Tudor Educational Colouring Postcards

  • Tudor Educational Colouring Postcards
  • Product Code: TCC
  • Availability: In Stock
  • Pack Qty: 10

This product has a minimum quantity of 10

Product Description: The Tudor Colouring Postcards consists of four A5 size colouring cards and six colouring pencils. The cards include an image of Henry VIII and his 6 wives, two knights in a jousting battle, Elizabeth I and 6 important Elizabethan figures and a card depicting the attack of the Spanish Armada. On the reverse of each card is an area to write a message, an address and to affix a stamp as well as educational information about the images on each card.

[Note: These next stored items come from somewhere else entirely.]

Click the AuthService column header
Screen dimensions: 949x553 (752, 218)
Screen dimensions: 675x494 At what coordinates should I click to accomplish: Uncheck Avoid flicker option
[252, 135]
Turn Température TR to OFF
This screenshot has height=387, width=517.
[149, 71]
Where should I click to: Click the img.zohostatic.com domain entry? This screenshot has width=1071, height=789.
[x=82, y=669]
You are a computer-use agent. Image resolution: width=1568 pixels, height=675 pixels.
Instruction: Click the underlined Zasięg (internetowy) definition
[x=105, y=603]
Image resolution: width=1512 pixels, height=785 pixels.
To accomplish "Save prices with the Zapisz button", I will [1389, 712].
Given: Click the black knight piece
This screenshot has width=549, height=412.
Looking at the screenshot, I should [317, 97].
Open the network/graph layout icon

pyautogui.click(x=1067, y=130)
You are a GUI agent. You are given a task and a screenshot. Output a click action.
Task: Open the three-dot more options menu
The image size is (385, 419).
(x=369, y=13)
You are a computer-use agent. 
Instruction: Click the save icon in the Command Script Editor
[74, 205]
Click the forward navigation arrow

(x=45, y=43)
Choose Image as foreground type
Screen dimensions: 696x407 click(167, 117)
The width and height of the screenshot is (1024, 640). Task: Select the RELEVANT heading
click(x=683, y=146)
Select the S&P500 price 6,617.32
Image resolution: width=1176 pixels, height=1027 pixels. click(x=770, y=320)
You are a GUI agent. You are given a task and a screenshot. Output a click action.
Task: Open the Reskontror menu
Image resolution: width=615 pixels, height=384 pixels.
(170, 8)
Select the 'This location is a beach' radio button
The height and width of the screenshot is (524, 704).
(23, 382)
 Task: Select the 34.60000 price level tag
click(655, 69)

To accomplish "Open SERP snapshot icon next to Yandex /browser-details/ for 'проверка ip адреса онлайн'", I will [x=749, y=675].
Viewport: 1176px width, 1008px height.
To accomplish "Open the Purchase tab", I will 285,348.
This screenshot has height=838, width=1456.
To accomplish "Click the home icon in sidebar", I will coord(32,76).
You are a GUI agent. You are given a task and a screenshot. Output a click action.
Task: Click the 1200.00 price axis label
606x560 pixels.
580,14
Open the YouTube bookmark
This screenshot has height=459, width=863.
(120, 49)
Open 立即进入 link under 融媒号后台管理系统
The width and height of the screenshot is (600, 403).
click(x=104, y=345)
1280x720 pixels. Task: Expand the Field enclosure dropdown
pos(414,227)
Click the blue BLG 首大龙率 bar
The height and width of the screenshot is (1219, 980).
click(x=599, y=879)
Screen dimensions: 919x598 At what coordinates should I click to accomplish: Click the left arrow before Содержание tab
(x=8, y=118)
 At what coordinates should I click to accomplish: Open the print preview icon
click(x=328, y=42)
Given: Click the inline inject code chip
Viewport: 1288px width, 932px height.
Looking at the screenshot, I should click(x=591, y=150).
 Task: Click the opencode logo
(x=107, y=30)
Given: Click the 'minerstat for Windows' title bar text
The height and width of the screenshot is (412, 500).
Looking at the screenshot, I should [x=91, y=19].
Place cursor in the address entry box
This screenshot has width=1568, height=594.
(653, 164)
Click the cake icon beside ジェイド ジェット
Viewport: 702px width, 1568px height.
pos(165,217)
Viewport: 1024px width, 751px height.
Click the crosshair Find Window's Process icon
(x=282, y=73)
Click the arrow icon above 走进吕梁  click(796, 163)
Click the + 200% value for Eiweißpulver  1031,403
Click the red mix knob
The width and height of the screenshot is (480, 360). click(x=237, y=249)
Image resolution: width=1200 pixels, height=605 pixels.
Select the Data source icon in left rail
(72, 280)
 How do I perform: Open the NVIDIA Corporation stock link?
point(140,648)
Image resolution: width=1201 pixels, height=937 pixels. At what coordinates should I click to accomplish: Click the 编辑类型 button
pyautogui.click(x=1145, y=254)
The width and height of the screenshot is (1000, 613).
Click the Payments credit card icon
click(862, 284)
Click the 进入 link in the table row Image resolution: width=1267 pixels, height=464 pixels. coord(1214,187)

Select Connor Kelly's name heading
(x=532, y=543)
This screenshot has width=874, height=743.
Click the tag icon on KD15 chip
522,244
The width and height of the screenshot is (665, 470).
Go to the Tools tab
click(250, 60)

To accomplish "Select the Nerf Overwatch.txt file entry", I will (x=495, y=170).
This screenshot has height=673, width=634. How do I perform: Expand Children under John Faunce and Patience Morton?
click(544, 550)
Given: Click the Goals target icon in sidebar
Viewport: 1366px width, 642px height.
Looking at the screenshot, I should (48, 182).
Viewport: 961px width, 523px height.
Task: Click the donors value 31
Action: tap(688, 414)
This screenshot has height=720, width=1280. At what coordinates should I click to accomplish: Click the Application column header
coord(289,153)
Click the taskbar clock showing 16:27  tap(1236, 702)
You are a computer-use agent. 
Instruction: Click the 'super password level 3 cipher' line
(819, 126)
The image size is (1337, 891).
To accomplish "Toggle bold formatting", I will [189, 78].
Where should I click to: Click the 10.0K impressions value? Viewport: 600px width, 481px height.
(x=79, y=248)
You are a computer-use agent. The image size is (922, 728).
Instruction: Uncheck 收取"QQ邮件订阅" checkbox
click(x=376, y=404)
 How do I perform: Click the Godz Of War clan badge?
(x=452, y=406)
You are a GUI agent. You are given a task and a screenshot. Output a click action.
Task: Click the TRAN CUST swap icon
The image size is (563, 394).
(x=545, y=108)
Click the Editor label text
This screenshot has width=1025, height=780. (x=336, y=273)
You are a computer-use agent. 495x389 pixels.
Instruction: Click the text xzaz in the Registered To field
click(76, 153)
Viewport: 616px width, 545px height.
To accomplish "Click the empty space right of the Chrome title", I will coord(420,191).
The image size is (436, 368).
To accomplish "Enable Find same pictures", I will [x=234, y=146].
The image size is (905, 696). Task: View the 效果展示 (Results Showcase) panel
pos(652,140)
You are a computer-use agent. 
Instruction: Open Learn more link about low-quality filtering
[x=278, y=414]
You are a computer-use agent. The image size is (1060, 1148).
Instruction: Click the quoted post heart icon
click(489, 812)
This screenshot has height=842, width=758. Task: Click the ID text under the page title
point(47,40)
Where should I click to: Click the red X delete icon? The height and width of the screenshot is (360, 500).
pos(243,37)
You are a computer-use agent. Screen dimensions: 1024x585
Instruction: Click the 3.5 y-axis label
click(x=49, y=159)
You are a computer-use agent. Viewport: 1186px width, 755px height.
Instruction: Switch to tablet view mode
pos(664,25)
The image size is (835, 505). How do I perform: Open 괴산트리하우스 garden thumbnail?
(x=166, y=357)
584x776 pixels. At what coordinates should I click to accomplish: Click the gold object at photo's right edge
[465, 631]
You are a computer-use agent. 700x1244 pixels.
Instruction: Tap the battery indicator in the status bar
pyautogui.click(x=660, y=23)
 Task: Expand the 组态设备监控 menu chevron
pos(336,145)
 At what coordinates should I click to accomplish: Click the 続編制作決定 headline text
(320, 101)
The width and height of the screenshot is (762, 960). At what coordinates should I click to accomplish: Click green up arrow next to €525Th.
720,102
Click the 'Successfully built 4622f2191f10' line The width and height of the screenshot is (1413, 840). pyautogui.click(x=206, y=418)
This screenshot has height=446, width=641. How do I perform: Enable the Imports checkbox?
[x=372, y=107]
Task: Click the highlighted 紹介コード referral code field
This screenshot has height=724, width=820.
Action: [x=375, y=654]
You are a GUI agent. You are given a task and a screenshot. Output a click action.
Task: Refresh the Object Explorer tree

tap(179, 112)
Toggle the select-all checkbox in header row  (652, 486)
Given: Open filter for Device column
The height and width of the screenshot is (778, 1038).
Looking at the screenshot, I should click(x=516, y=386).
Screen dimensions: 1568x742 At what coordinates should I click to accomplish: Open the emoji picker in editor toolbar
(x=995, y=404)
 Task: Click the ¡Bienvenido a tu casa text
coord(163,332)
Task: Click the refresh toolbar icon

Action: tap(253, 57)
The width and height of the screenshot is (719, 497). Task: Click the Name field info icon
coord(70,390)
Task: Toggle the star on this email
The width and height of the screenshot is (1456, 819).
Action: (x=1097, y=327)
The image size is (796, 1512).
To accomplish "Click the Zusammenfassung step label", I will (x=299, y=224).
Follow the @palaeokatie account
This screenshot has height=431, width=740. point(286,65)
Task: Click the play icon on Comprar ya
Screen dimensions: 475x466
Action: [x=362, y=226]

There is a colourful header card that has pictures showing how the cards could be coloured in and all are held in a clear cellophane bag.

Information: Henry VIII married six wives. He wanted a son to be his heir and although his wives had given him plenty of sons, all but one had died. Children died very easily in Tudor times, so Henry really needed a second one to make sure. Henry divorced Catherine of Aragon and Anne of Cleves, Jane Seymour died after childbirth and both Anne Boleyn and Catherine Howard were beheaded. His last wife Katherine Parr survived Henry when he died in 1547.

The skills and techniques used in jousting were also used in combat. In jousting tournaments mounted knights would unhorse their opponents by striking them with the end of their jousting lance while riding towards them at high speed. This is known as 'tilting'.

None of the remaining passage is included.